**CHECK YOUR UNDERSTANDING**:
1 > In the Felip Vall biography, at which Paris venue did Vall show his furniture?
2 > Carry on the Felip Vall biography from the point where it stops.

**PROVIDED PASSAGE**:

::::::::::

In 1949 Vall made a study trip to France. He settled in Paris where he worked for some time and extended his studies at the Ecole des Beaux-Arts. He found a girlfriend, Gisele Decoursière, who taught at the Institute Marie Curie in Paris. Furthermore, he lived in Paris until 1955, and during that time he had a number of exhibitions of his painting as well as his decorated furniture. Vall showed his furniture at Chez Christofle, in the Rue Royale in Paris, and he received commissions.

He was chosen to head the association of Spanish artists living in France, most notably when he headed the group of Spanish artist exhibiting in the 1954 Salon of Free Art (Art Libre) in Paris where he also exhibited along with Pablo Picasso, Alexis Hinsberger and 30 other artists who belonged to the along with intellectuals also living in France at the time. This exhibit was done as a tribute to Garcia Lorca.

Vall obtained an international patent for painting fur pelts, something that provided him with sufficient income to live in Paris all those years. Vall had previously worked in the family clothing business (Corses Maria and Confecciones Mariver) where he designed the logos, the drawings of the models and other elements. This business began in 1916. Vall also did illustrations for books including one called Se Habla Español Didier Publishers in France, 1952, and he did etchings and engravings for Montaner i Simon Publishers (1940-1960).

Later, he lived in Mallorca for several years, during which he had shows at the Costa Galleries in Palma. The owner of this gallery, Josep Costa, and his son became his art dealers until 1980. He also showed at the Llotja in Palma de Mallorca in 1960, and he painted a series of murals made with fabrics that were commissioned for the private home of Mr. Juan Homs in Cala d’Or.

Vall also gave lectures including "A New Modality For Painting Murals" in Lleida 1946 [15] as well as "The Origin of Pottery" in Mallorca in 1966, among others. For the centennial of The Atlàntida: In 1977, in the centenary of the award that the poet Jacint Verdaguer received, Felip Vall exposes at Diputació de Barcelona 12 paintings. Six of them were on show from 1977 to 1995 at the Casa-Museu Verdaguer in Vil·la Joana.

For seven months in 1996 he carried out the restoration of his own paintings at the church in Tona when he re-painted half of the 500m2.

::::::::::

**DATASET EXTRACT**:
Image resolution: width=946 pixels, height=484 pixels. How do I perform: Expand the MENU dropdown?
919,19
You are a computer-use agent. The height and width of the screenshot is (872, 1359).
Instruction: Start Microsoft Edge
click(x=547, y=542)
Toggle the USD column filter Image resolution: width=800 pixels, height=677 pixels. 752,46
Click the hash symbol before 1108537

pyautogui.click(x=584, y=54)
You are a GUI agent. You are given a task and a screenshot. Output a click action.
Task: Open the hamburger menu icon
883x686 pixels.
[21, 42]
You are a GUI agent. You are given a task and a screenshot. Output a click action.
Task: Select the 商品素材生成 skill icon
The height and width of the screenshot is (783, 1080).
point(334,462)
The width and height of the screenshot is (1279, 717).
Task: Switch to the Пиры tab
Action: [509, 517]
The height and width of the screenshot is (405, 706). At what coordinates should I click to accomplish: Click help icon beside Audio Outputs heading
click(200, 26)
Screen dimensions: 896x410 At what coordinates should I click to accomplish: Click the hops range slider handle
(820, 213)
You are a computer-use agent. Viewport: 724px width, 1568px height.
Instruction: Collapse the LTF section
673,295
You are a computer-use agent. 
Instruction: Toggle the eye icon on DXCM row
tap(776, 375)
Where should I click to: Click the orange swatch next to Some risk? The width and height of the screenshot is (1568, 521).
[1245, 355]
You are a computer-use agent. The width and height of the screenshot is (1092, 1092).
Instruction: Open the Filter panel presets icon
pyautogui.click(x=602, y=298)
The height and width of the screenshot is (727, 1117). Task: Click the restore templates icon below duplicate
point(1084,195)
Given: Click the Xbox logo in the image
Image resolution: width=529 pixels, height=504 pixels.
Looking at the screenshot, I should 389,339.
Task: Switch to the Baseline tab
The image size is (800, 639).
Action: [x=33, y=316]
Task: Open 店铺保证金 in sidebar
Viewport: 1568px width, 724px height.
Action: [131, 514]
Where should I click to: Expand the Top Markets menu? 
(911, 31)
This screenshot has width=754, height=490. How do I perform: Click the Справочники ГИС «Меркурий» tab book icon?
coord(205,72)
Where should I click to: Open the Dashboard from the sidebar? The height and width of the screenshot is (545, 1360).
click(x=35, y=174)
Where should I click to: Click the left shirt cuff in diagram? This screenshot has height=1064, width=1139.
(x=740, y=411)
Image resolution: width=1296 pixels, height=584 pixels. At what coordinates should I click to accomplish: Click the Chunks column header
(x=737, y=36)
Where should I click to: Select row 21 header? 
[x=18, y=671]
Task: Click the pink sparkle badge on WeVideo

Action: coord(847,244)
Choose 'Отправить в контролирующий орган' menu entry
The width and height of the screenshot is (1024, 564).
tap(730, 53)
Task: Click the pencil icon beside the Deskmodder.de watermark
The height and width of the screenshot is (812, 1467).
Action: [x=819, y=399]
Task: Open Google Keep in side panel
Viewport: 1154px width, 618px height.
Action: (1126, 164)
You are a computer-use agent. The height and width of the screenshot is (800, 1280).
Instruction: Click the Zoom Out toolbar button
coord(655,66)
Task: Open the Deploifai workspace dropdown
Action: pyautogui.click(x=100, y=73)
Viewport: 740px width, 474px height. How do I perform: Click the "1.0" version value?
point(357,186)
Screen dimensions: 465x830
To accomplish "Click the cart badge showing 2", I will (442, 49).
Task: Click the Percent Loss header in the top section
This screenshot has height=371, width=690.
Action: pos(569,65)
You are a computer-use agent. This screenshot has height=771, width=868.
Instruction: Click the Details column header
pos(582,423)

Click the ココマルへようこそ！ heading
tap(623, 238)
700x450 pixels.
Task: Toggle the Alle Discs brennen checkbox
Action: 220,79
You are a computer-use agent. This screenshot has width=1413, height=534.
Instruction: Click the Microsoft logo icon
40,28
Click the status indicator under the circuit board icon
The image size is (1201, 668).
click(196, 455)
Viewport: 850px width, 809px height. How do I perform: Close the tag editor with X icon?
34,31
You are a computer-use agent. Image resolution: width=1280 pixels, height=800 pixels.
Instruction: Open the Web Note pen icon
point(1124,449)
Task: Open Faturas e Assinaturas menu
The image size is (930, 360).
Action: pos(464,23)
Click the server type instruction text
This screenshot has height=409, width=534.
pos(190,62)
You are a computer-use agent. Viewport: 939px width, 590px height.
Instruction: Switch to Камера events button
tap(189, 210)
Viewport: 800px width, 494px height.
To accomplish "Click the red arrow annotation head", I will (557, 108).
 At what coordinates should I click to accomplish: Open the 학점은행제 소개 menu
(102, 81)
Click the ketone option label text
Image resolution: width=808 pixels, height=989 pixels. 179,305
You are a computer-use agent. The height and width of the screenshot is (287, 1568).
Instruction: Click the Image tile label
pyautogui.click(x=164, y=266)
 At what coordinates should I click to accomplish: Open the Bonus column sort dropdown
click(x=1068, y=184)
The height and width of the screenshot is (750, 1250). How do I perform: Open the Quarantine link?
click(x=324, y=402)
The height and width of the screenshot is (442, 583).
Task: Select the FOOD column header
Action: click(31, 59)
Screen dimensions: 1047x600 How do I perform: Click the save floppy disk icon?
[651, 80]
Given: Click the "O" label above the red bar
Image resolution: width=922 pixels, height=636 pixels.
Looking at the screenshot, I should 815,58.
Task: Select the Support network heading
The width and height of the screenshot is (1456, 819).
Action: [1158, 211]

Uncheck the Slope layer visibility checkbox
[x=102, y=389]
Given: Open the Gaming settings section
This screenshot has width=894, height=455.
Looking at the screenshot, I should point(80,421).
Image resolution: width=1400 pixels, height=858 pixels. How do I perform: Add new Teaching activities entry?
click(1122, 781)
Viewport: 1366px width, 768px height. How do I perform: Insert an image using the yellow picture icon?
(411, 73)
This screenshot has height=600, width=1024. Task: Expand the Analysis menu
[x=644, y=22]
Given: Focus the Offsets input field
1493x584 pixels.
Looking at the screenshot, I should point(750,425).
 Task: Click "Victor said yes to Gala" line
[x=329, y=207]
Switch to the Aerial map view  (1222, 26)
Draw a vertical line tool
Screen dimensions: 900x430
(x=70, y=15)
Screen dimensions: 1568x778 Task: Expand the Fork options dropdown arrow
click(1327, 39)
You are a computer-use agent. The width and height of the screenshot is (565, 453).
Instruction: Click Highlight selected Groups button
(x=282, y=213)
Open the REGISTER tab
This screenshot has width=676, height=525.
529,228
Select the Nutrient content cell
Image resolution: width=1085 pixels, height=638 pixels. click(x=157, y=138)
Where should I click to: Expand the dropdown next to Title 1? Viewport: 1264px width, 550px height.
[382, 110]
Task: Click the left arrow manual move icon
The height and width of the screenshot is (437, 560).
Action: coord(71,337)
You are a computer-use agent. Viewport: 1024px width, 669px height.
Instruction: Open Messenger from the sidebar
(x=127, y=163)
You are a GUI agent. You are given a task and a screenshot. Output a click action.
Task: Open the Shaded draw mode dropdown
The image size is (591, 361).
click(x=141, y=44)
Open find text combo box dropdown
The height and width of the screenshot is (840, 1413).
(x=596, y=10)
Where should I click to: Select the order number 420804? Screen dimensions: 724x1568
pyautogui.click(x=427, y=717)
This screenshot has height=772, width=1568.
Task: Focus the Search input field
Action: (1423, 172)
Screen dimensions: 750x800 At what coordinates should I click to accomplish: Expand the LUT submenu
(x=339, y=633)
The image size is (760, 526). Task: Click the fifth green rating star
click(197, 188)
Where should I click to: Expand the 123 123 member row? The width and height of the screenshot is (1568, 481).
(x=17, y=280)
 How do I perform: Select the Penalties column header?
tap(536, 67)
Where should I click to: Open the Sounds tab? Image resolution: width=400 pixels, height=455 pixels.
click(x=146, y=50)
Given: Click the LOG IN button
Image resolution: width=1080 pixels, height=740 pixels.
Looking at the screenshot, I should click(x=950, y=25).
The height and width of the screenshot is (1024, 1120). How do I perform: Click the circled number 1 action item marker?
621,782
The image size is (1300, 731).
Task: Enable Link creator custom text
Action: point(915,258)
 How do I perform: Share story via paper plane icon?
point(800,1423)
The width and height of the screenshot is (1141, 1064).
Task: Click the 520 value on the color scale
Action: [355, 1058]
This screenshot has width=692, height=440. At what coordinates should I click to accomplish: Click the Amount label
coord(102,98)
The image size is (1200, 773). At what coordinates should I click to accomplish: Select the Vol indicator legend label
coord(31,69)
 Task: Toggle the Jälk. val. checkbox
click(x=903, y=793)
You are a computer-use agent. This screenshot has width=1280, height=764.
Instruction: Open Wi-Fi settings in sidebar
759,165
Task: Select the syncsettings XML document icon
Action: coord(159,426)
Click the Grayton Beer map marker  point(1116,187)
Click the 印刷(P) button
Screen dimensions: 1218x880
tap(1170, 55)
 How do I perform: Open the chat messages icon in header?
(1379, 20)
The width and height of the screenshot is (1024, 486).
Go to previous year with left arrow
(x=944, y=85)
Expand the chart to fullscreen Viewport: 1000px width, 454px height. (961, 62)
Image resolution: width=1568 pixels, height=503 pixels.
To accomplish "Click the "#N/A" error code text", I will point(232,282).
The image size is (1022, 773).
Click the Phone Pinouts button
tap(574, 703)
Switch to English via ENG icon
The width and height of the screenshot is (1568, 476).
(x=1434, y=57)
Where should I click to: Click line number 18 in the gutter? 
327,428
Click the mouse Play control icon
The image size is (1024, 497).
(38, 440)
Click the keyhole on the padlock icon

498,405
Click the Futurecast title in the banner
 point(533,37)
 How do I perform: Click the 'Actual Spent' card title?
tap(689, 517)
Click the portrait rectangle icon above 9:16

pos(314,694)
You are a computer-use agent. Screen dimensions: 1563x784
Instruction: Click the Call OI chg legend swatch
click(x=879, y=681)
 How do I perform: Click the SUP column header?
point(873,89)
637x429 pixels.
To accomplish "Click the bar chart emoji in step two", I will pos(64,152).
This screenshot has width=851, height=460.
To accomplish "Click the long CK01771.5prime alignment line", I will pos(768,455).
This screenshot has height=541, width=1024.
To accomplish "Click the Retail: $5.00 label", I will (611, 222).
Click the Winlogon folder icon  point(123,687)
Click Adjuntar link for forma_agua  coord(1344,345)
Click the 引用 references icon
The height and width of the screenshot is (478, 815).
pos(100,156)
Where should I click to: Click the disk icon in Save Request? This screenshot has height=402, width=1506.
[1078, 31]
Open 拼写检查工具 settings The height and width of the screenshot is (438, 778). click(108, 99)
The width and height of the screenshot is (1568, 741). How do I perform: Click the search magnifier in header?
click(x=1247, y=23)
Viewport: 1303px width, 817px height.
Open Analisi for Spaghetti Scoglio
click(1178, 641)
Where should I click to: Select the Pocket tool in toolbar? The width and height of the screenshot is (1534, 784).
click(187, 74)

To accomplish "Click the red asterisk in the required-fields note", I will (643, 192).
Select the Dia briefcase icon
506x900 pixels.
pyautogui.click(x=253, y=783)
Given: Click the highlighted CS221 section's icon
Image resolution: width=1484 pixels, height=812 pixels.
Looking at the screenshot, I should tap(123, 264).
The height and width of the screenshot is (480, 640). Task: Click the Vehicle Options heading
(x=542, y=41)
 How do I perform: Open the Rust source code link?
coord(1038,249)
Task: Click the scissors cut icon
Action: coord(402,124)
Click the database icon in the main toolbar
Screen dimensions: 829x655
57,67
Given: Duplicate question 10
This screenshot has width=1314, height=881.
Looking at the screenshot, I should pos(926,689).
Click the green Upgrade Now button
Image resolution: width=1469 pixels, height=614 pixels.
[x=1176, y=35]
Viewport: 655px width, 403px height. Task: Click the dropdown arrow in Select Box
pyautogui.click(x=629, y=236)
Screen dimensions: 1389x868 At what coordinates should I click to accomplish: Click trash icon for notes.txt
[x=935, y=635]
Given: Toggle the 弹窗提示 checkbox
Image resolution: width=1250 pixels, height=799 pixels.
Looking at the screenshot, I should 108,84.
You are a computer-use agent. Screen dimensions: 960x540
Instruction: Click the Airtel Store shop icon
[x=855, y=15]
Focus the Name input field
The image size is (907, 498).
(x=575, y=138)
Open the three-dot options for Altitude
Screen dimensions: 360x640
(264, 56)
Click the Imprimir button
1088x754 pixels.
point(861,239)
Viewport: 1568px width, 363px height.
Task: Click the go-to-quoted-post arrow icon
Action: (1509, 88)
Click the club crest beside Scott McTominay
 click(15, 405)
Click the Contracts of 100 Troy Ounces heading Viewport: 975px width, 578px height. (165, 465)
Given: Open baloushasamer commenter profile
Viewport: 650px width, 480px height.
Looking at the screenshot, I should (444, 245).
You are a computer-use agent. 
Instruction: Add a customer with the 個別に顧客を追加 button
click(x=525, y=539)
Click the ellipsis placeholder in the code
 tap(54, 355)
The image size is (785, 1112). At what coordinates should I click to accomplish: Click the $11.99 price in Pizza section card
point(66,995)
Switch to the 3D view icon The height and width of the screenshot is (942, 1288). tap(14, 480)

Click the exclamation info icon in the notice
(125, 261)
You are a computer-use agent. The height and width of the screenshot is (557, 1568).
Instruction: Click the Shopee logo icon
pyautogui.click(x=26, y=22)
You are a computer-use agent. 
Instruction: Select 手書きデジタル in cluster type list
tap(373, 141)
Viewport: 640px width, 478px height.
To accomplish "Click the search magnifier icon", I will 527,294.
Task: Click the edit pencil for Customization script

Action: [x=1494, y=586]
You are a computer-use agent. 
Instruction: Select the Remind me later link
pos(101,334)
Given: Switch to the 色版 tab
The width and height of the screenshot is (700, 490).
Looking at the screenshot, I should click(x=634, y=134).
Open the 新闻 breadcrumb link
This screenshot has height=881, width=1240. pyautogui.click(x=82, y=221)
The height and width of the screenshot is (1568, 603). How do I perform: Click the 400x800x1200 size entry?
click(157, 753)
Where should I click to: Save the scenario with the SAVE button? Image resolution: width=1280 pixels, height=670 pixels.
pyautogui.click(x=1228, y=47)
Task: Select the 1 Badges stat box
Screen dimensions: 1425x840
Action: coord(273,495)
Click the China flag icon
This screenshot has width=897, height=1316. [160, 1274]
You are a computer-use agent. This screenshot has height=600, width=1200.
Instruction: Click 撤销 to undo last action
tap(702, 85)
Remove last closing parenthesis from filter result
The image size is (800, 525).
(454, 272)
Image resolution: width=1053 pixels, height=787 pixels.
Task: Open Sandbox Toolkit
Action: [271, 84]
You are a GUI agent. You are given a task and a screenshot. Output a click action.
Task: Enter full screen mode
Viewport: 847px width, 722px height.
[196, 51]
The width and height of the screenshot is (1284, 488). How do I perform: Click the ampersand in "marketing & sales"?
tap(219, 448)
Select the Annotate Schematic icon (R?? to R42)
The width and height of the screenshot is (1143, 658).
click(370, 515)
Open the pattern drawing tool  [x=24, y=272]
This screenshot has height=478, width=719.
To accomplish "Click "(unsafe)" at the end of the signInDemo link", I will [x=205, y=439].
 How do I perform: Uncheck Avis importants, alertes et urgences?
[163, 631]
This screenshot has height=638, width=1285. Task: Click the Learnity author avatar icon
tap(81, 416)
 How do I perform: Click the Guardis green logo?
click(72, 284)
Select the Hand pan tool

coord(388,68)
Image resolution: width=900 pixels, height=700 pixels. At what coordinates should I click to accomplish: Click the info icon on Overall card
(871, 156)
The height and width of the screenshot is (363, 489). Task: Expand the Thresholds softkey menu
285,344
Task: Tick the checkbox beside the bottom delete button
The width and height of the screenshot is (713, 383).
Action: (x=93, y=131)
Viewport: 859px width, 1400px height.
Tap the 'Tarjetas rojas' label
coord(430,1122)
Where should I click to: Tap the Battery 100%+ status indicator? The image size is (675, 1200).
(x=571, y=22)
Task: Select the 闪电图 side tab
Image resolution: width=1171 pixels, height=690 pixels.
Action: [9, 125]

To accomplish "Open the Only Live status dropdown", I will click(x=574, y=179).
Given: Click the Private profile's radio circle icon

::::::::::

**ANSWERS**:
1 > He showed it at Chez Christofle, in the Rue Royale in Paris.

2 >
== Outstanding work ==
He has murals, paintings and decorated furniture in Catalonia, France (especially Paris), Italy and United States of America:
- 1938 Mural in the Plenary Hall of the Town Hall of Malla painted during the Spanish Civil War. This is an allegory of the seasons.
- 1940 the Chapel of Sorrows in the country house Torrellebreta, in Malla.
- 1944-45 Decoration of the ceiling in the Holy Chapel of the Church of Sant Pere de les Puelles, in the old quarter of Barcelona. This is the second oldest church in Barcelona and the paintings were done to honor the millennium of the church's foundation.
- 1945 Decoration of the church in Sant Andreu Tona, with subsequent restoration of the main altar in 1996.
- 1947 The dining room of the Pradell Manor, Gurb, Vic (House of Ramon d'Abadal i de Vinyals)
- 1945 Mural in the Marist School of Valldemia, in Mataró where Felip Vall and his brothers studied during childhood.
- 1961 – Mural decoration of halls, stalls and amphitheater of the Diagonal cinema in Barcelona, for its opening on 24 February 1961.

== Awards and recognitions ==
- Diploma with bronze medal by the Society of Arts and Letters, City of Paris.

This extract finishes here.